Variaciones por edad y características del bisfenol A
La investigación también identificó diferencias según el rango de edad y la condición física de los especímenes evaluados:
- Acumulación por edad: Los gatos jóvenes (menores o iguales a 2 años) mostraron los niveles más elevados, con una media de 137,1 ± 248,4 pg/mg y una mediana de 58,0 pg/mg. En adultos de 2 a 6 años la mediana descendió a 23,2 pg/mg, mientras que en mayores de 6 años se situó en 35,3 pg/mg.
- Condición corporal: Los ejemplares con peso normal (BCS 5) registraron concentraciones más altas que los felinos con obesidad (BCS 6-9), un resultado que los autores consideraron atípico dado que el BPA se asocia con trastornos metabólicos.
Impacto del compuesto y riesgos a la salud
El bisfenol A (BPA) es una sustancia orgánica sintetizada como plastificante desde la década de 1930 para plásticos de policarbonato y resinas epoxi. Su peligrosidad reside en su comportamiento como disruptor endocrino, ya que posee una estructura molecular similar a los estrógenos. Esto le permite interferir directamente en el sistema hormonal de los seres vivos, desencadenando diversos efectos adversos:
- Alteraciones hormonales y reproductivas: Al mimetizar a las hormonas naturales, el BPA puede alterar el desarrollo neurológico, provocar pubertad temprana, reducir la fertilidad y causar disfunciones metabólicas.

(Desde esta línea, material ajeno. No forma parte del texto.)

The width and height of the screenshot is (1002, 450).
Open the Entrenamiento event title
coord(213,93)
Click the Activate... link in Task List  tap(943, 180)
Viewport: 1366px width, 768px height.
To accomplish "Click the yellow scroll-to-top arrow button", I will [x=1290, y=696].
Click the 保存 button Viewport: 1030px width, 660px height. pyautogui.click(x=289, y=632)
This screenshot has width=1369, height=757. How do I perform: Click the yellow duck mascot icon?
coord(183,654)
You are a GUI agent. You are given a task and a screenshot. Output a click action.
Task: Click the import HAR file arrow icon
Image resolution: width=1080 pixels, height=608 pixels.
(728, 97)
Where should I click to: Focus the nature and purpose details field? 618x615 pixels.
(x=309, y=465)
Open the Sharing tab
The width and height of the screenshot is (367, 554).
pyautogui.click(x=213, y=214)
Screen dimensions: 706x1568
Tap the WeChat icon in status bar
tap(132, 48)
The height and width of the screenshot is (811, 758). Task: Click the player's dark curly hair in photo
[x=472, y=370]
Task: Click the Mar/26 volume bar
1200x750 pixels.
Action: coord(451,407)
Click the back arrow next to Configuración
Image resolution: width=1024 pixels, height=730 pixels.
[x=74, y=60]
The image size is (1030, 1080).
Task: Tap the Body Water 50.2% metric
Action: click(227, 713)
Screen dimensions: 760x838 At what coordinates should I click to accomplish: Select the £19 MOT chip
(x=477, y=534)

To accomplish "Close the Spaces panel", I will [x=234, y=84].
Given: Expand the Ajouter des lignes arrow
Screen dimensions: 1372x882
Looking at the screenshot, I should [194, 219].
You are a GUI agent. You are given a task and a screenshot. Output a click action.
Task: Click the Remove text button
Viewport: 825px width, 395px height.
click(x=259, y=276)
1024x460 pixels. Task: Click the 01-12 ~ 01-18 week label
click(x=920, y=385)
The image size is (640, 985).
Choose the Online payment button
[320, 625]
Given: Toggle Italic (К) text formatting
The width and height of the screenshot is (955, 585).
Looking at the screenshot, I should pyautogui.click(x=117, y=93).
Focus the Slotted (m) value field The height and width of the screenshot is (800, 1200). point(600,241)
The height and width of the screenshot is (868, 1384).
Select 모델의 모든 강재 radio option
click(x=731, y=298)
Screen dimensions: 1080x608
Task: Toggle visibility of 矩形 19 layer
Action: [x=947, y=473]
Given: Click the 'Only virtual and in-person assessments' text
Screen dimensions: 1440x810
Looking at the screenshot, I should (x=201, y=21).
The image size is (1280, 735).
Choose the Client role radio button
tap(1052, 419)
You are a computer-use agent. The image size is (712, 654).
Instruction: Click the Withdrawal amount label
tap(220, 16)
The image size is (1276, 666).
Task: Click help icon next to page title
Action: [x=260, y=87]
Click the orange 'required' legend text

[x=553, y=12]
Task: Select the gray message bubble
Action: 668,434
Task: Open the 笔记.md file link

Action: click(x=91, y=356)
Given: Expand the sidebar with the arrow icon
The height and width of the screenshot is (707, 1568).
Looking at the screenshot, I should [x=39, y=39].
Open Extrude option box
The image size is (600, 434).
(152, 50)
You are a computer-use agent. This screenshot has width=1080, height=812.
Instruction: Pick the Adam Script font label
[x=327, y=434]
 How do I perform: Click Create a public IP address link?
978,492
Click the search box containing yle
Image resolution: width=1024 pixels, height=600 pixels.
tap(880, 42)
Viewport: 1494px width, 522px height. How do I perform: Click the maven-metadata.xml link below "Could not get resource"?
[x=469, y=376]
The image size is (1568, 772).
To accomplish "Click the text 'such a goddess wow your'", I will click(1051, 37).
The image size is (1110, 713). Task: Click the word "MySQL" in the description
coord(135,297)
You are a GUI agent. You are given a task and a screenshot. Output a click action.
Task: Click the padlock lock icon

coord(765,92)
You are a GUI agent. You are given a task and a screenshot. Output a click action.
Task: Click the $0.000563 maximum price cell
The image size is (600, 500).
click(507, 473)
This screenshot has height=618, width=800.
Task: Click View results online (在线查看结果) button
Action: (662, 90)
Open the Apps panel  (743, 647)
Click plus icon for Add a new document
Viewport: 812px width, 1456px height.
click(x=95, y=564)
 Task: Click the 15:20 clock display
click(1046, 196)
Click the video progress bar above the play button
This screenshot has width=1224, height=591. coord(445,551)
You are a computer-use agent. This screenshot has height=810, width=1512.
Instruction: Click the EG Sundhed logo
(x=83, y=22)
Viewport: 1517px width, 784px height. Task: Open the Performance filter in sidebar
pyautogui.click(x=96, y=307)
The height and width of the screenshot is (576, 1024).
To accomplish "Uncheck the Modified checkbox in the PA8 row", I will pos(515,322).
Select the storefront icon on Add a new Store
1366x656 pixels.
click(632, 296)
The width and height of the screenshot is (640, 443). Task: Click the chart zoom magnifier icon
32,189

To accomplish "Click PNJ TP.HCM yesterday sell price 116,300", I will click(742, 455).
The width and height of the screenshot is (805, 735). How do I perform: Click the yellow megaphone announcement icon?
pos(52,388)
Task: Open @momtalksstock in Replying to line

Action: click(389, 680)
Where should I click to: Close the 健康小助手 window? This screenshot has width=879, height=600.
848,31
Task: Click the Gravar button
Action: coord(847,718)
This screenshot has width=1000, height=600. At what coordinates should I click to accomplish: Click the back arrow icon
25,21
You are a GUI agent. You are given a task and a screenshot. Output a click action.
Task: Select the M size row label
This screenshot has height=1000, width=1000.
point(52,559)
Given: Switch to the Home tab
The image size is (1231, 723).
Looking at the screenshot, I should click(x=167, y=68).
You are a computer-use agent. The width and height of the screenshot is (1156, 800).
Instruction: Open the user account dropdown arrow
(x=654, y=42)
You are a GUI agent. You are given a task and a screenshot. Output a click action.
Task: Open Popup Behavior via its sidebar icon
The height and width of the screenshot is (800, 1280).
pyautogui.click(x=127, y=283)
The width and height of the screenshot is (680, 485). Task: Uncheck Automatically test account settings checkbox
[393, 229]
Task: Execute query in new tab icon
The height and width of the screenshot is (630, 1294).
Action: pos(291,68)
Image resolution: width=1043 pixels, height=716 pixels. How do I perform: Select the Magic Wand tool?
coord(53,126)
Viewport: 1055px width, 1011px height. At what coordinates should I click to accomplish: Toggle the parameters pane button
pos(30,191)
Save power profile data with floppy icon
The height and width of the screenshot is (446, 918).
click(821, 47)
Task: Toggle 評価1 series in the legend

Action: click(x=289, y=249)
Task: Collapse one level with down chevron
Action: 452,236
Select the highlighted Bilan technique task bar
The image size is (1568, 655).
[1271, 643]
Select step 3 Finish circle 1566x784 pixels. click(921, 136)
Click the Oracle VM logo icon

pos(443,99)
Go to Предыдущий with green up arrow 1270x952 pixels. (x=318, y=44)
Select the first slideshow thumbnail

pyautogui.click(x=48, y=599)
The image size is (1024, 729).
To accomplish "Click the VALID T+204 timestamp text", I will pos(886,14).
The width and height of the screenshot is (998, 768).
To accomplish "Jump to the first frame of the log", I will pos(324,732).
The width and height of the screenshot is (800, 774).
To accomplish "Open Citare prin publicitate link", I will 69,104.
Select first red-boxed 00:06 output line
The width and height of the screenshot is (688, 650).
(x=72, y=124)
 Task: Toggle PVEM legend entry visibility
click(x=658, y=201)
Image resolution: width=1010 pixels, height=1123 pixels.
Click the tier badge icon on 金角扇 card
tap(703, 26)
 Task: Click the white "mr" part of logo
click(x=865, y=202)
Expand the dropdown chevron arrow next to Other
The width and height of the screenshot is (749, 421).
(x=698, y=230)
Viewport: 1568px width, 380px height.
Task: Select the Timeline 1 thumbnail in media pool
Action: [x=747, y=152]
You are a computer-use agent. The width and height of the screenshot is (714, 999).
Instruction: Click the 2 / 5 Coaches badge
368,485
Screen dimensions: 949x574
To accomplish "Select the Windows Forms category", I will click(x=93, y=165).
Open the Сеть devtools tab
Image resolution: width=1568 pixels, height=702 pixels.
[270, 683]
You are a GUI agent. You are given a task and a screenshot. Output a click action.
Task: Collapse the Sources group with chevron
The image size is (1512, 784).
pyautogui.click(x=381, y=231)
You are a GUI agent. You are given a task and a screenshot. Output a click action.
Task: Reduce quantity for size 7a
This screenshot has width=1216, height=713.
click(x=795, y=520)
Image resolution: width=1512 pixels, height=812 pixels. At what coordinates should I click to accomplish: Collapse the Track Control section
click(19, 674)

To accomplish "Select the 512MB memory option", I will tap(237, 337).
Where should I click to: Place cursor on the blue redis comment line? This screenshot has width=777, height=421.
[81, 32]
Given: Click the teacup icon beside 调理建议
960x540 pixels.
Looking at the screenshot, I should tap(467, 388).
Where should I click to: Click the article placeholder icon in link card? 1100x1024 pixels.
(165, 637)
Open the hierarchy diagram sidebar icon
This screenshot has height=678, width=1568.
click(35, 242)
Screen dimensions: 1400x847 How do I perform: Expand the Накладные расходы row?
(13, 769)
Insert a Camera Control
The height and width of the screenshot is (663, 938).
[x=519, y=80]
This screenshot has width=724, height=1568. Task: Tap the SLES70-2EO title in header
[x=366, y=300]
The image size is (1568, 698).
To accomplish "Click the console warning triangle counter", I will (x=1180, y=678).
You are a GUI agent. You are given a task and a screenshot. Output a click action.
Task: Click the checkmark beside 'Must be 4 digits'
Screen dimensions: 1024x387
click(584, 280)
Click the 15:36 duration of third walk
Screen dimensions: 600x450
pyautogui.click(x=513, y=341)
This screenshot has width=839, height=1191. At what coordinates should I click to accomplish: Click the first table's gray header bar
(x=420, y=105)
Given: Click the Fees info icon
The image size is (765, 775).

- Trastornos metabólicos y cardiovasculares: Diversas líneas de investigación relacionan la exposición a este químico con un mayor riesgo de desarrollar resistencia a la insulina, obesidad, hipertensión y enfermedades cardiovasculares.
- Efectos en el desarrollo y comportamiento: La exposición continuada puede inducir cambios de conducta, hiperactividad y alteraciones durante etapas críticas como la gestación o las fases iniciales de crecimiento.
- Riesgo potencial de procesos tumorales: Diversos estudios científicos vinculan la interferencia del BPA en la regulación celular y en los mecanismos supresores de tumores con un mayor riesgo de desarrollar enfermedades carcinogénicas a largo plazo.